The FINANCIAL — After a weak winter half-year, the German economy will already be back to a solid growth path in the spring. Although GDP growth in the final quarter of 2011 was negative with -0.2% for the first time in two years, already in the first quarter of 2012 GDP will return to – an initially slight – growth of 0.2%.
According to KfW, there after GDP will enter a stronger upwards trend: KfW expects economic growth of 1.2% for the overall year 2012. In its first forecast for 2013 it expects an increase in growth of 1.9%.
Although foreign trade will also provide impetus, it is rising domestic demand that will be the decisive driver of growth.
It is therefore not surprising that the business climate of SMEs and large enterprises recently improved across a broad front.

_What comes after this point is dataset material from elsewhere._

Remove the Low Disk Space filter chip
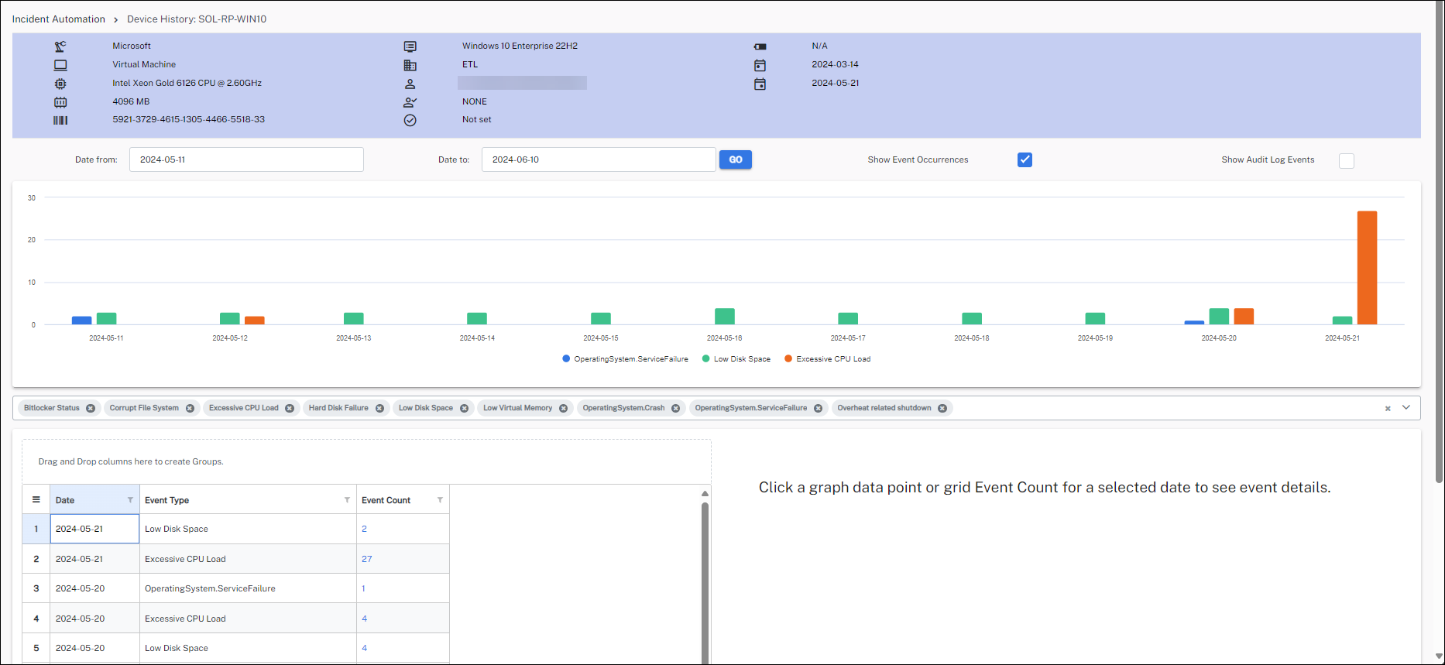Screen dimensions: 1445x665 pos(464,408)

In particular the business expectations have clearly recovered and are again above average in the SME sector.
Even if the economic outlook is brighter than just a just a half year ago, the recovery remains vulnerable. There are still significant downturn risks which in the worst case could lead to a contraction of German economic output in 2012 as well.
This includes first and foremost the continuing risk of the debt crisis in the eurozone, with the extremely uncertain outlook in Greece – despite the now approved 2nd rescue package – and a possible contagion to other countries.
There is also still a lack of convincing solutions to address the immense debt problems of the USA and the United Kingdom. In addition, there remain geopolitical risks such as the clash over the Iranian nuclear programme, for which a supply-side energy price shock cannot be ruled out.